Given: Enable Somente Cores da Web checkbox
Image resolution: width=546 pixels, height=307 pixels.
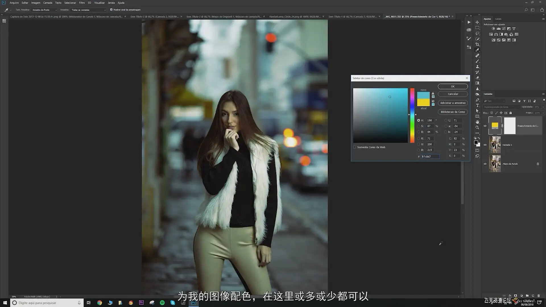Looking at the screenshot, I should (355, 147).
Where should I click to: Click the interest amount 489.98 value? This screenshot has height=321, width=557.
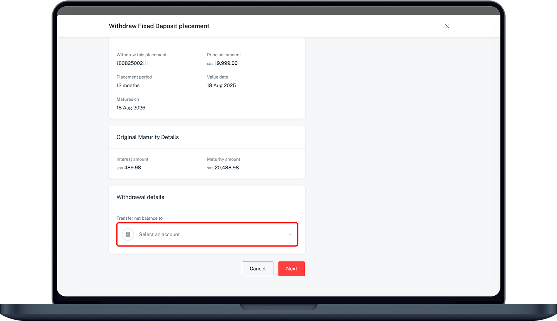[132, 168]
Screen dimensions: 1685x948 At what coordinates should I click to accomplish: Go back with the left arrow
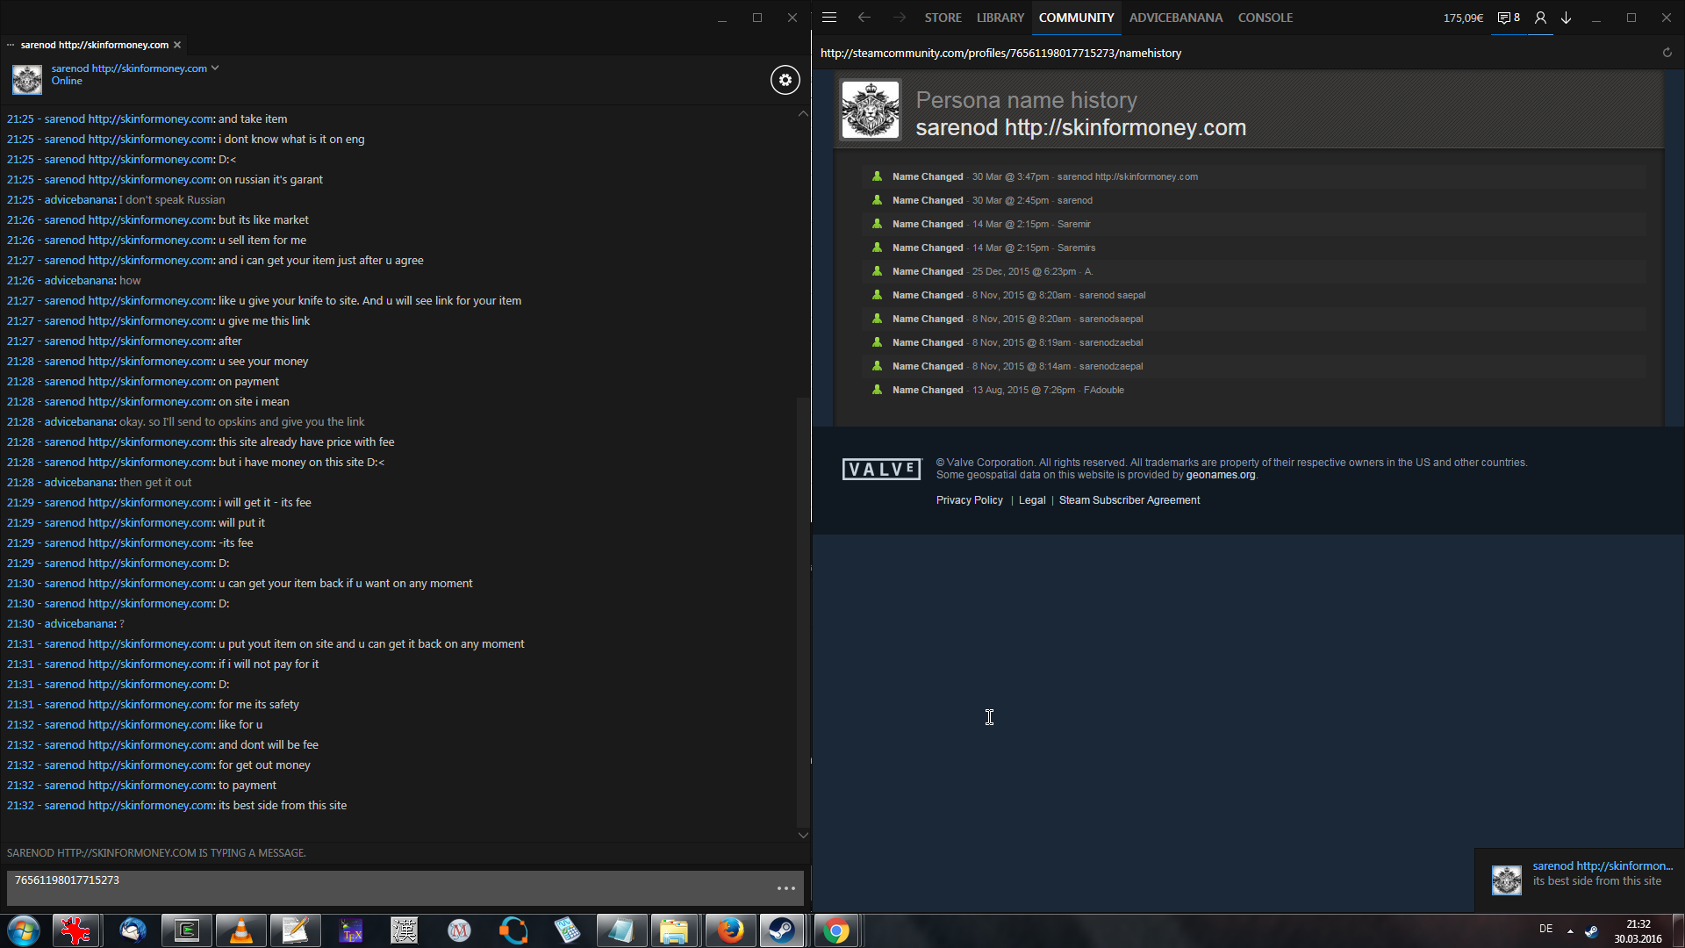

______________________________

The expected answer is the full listing above, transcribed exactly and without pictures.

Given: Enable Somente Cores da Web checkbox
Image resolution: width=546 pixels, height=307 pixels.
Looking at the screenshot, I should (355, 147).
Where should I click to: Click the interest amount 489.98 value? This screenshot has height=321, width=557.
[132, 168]
Screen dimensions: 1685x948 At what coordinates should I click to accomplish: Go back with the left arrow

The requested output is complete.